> _Entries provided_
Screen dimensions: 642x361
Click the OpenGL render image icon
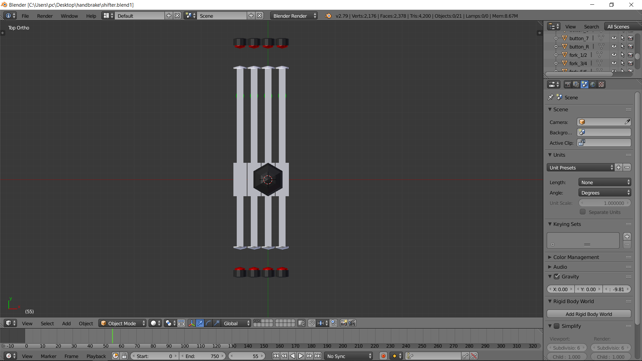[343, 323]
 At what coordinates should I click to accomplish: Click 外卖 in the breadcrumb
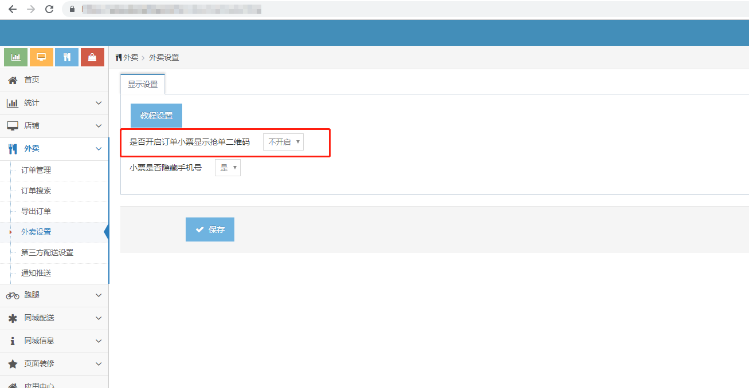pos(131,58)
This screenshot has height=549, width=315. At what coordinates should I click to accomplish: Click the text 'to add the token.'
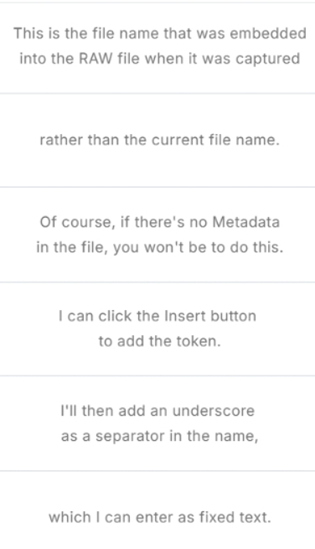[x=160, y=341]
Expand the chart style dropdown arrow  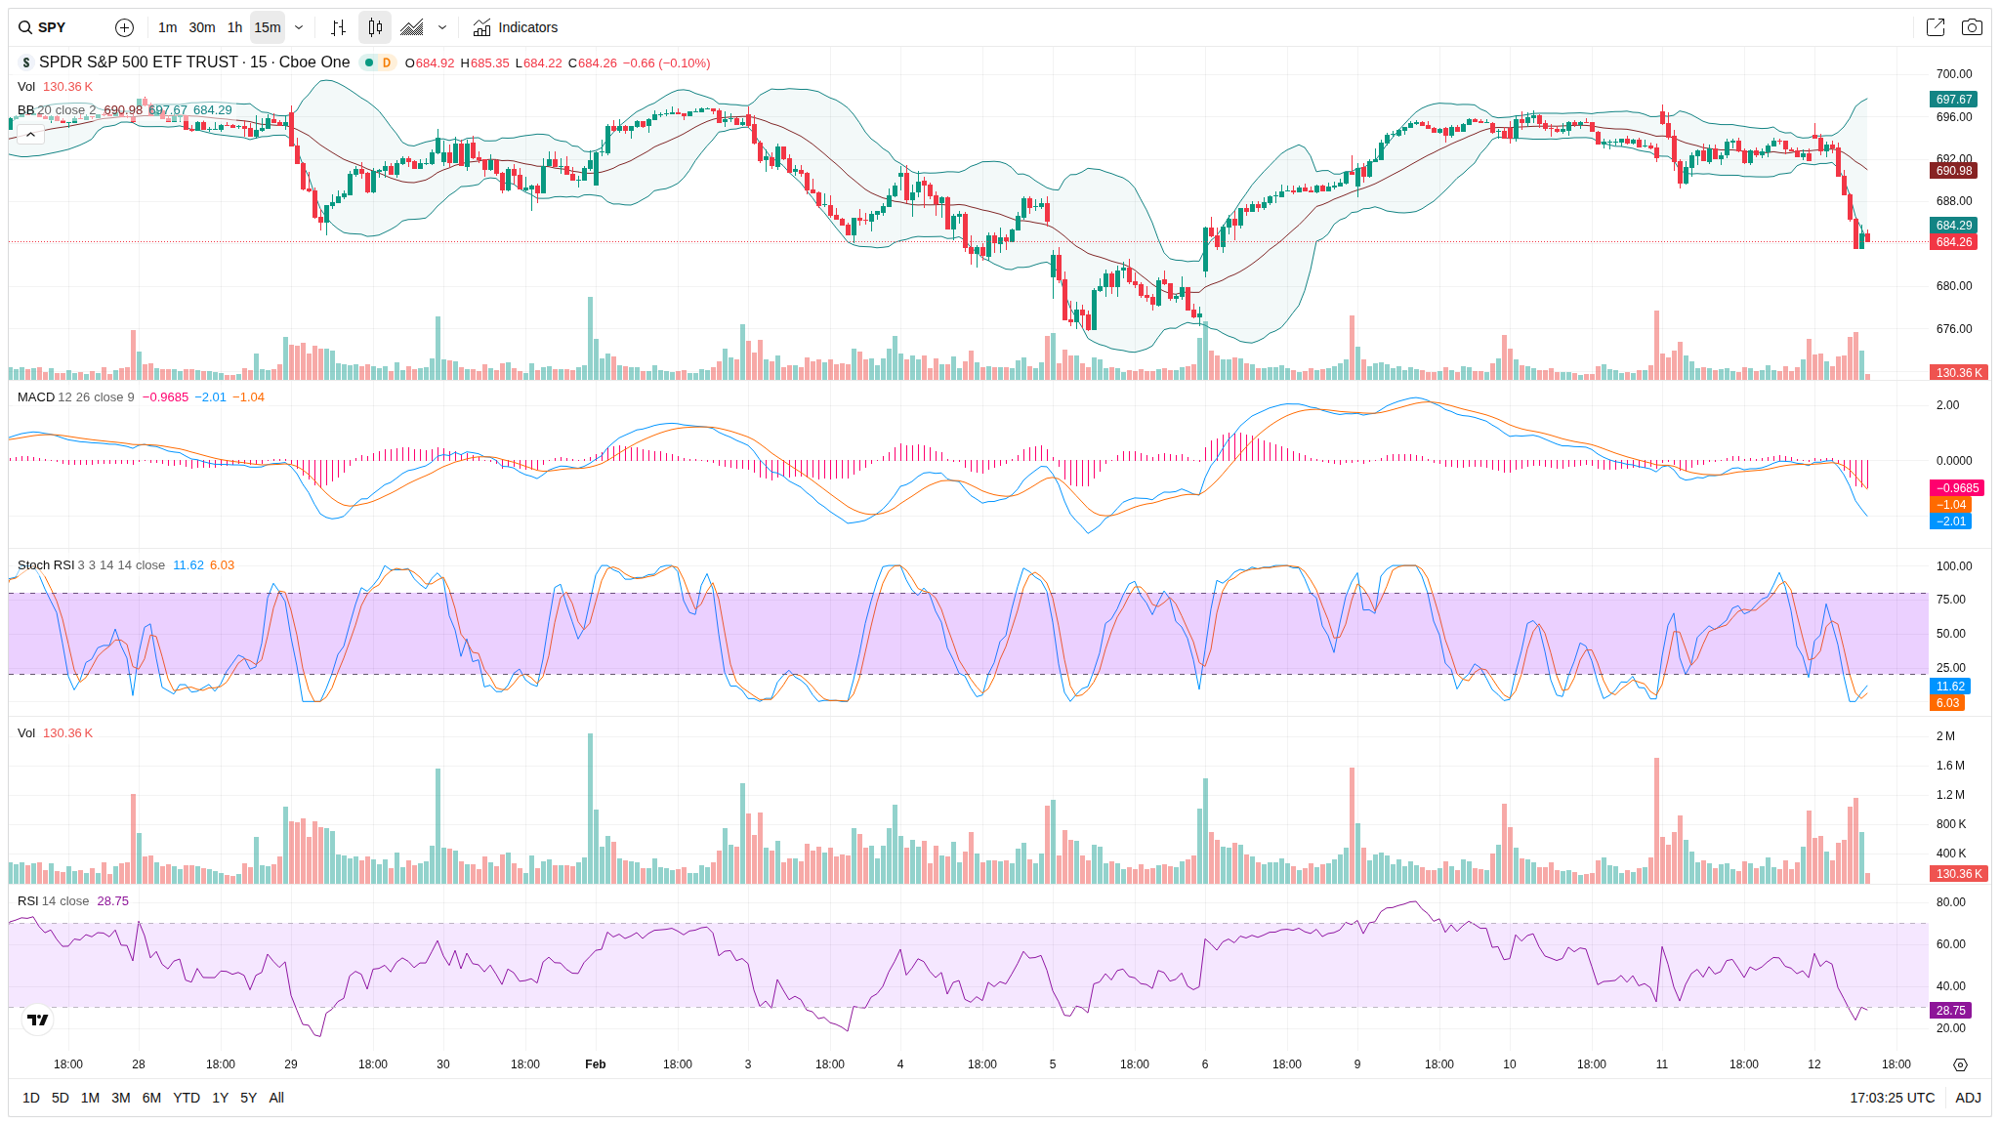coord(442,27)
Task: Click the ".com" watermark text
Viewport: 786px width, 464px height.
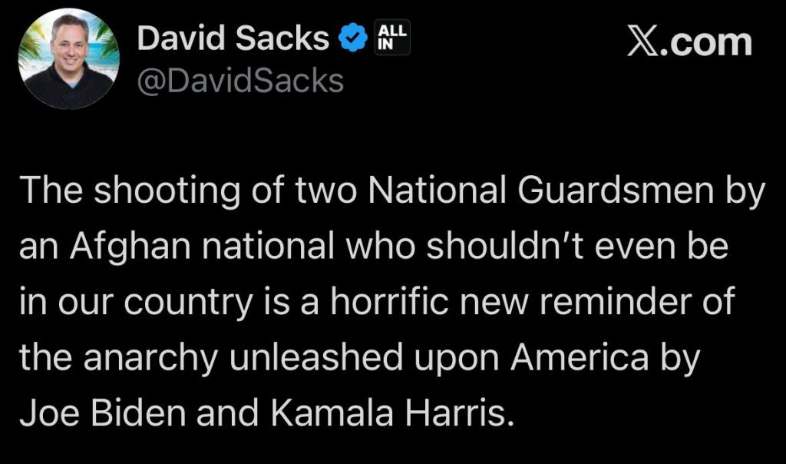Action: (707, 41)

> _Work to be completed_
Tally the lines of the material above that contain the string "what", counting a match only when its case is the same. How many are there? Give the number alone.

> _Answer in full_
2